14. A passing reference may also be made to another submission of Mr. Bal that the provisions of Clauses (1) and (3) of Article 81 (d) deal with the loss of lien of a permanent employee though it cannot be terminated except by following a due procedure under the CCS (CCA) Rules. An employee whose services have been terminated or who is removed from service, automatically loses his lien on the post. Retention of lien is only possible when an employee goes from one cadre post to another, for example, on deputation. The lien simply means that the employee who has gone on deputation to another department does not severe his service connections from his parent department. He retains his lien in the parent department while actually working in the department where he has been taken on deputation. In the case of removal from service under Article 81(d) the loss of lien is automatic.

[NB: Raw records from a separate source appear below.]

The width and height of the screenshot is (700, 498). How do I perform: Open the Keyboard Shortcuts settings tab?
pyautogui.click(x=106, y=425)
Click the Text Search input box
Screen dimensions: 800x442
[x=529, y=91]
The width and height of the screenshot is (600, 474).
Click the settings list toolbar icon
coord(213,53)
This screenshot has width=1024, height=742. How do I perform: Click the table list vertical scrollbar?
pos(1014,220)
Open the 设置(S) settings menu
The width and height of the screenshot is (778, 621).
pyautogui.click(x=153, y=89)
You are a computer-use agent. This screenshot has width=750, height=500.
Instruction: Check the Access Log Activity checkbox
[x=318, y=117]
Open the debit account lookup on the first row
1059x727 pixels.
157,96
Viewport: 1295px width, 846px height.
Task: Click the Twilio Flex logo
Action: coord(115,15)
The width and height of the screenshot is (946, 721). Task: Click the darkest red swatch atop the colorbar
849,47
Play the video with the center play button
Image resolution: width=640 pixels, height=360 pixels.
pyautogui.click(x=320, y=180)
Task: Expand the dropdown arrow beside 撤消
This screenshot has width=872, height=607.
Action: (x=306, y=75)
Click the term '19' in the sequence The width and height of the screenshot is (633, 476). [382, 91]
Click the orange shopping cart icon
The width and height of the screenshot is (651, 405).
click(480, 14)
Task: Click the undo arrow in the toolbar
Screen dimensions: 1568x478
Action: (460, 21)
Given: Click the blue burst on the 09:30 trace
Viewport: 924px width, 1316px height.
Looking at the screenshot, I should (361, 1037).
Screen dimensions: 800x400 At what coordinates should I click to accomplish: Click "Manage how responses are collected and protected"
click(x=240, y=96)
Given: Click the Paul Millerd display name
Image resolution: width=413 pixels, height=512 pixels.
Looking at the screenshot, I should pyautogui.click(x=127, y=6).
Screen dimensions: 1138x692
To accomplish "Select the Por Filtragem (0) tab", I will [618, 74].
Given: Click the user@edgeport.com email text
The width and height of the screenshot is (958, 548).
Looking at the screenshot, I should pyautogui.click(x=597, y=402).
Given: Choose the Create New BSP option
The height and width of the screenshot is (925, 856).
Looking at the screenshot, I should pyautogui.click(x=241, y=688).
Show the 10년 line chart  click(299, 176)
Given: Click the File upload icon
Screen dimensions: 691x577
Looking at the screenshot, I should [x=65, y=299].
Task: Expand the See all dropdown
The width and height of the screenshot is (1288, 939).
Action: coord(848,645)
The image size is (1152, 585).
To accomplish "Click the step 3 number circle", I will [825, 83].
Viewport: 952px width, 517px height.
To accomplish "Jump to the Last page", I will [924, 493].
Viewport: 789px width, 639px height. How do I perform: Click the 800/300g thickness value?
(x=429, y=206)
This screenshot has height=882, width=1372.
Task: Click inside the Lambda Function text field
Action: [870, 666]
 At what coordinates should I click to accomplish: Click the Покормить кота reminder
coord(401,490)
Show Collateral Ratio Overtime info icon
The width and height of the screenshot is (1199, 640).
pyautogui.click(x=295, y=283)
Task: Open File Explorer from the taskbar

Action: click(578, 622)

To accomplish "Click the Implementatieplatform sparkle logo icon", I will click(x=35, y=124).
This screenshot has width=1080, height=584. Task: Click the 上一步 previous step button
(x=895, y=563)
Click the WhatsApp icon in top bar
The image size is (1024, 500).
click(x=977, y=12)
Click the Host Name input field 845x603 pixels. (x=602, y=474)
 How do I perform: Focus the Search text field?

15. Before parting, we may take an opportunity to mention that the Competent Authority of Kendriya Vidyalaya Sangthan are not passing speaking orders. What they are doing is that they are filling in the blanks in the prescribed forms. A notice with regard to the provisional loss of lien as contemplated under Clause (3) and the final order under Clause (6) of Article 81(d), the fact remains that the Competent Authorities are expected to pass speaking orders in each case. Reasons are the bedrock for supporting the conclusions. If a speaking order is passed in that event, the concerned employee or for that matter, the Appellate Authority or the Court have an occasion to satisfy themselves that the conclusions arrived at are supported with reasons. Though in the present case, substantial compliance of the provisions of Article 81(d) has been made and in the light of the facts stated above, the impugned order cannot be said to have been passed on insufficient grounds and the fact remains that in certain cases, speaking orders are required to be passed. It would, therefore, be proper and in the interest of employee as well as the department that the final orders is passed after considering the representation of the concerned employee to the show cause/provisional notice in an objective manner. Such an order should contain the reasons for arriving at the conclusion that since the employee has voluntarily abandoned the service, he is liable to be removed. Mr. H.C. Arora, learned Counsel for the respondents may take note of this observation. He would do well to advise the department to ensure that, in future, reasoned orders are passed.
16. In the result, we find that the applicant has been rightly removed from service from the date of her unauthorised absence in accordance with the procedure prescribed under Article 81(d) of the Education Code. The impugned order does not suffer from any legal infirmity. The O.A., therefore, turns out to be devoid of any merits and substance. It is accordingly dismissed without any orders as to costs.